All of the data below is to be written out again exactly.

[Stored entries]
----

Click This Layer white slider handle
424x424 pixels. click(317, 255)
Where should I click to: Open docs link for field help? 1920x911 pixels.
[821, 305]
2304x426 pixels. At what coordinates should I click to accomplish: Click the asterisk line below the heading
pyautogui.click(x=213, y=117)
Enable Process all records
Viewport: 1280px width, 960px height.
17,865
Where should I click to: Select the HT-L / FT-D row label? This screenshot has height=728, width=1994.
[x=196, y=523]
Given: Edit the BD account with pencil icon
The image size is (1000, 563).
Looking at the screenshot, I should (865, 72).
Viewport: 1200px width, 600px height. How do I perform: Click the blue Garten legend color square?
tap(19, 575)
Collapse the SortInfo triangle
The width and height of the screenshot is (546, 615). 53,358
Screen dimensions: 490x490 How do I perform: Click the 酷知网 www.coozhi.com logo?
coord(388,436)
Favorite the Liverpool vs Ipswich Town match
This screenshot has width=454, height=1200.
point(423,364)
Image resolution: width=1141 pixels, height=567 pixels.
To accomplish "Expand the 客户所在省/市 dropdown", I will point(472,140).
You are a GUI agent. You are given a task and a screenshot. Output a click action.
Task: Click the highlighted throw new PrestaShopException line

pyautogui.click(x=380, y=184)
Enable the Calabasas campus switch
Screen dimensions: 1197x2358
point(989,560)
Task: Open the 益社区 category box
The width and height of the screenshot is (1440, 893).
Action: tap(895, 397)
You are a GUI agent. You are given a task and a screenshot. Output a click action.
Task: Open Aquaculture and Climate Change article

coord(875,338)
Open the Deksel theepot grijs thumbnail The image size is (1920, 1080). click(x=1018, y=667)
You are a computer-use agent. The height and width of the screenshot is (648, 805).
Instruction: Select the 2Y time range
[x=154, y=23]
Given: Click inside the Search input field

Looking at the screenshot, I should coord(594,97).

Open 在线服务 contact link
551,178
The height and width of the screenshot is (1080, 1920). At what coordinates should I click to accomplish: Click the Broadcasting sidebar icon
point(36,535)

----

Exercise response:
Click This Layer white slider handle
424x424 pixels. click(317, 255)
Where should I click to: Open docs link for field help? 1920x911 pixels.
[821, 305]
2304x426 pixels. At what coordinates should I click to accomplish: Click the asterisk line below the heading
pyautogui.click(x=213, y=117)
Enable Process all records
Viewport: 1280px width, 960px height.
17,865
Where should I click to: Select the HT-L / FT-D row label? This screenshot has height=728, width=1994.
[x=196, y=523]
Given: Edit the BD account with pencil icon
The image size is (1000, 563).
Looking at the screenshot, I should (865, 72).
Viewport: 1200px width, 600px height. How do I perform: Click the blue Garten legend color square?
tap(19, 575)
Collapse the SortInfo triangle
The width and height of the screenshot is (546, 615). 53,358
Screen dimensions: 490x490 How do I perform: Click the 酷知网 www.coozhi.com logo?
coord(388,436)
Favorite the Liverpool vs Ipswich Town match
This screenshot has width=454, height=1200.
point(423,364)
Image resolution: width=1141 pixels, height=567 pixels.
To accomplish "Expand the 客户所在省/市 dropdown", I will point(472,140).
You are a GUI agent. You are given a task and a screenshot. Output a click action.
Task: Click the highlighted throw new PrestaShopException line

pyautogui.click(x=380, y=184)
Enable the Calabasas campus switch
Screen dimensions: 1197x2358
point(989,560)
Task: Open the 益社区 category box
The width and height of the screenshot is (1440, 893).
Action: tap(895, 397)
You are a GUI agent. You are given a task and a screenshot. Output a click action.
Task: Open Aquaculture and Climate Change article

coord(875,338)
Open the Deksel theepot grijs thumbnail The image size is (1920, 1080). click(x=1018, y=667)
You are a computer-use agent. The height and width of the screenshot is (648, 805).
Instruction: Select the 2Y time range
[x=154, y=23]
Given: Click inside the Search input field

Looking at the screenshot, I should coord(594,97).

Open 在线服务 contact link
551,178
The height and width of the screenshot is (1080, 1920). At what coordinates should I click to accomplish: Click the Broadcasting sidebar icon
point(36,535)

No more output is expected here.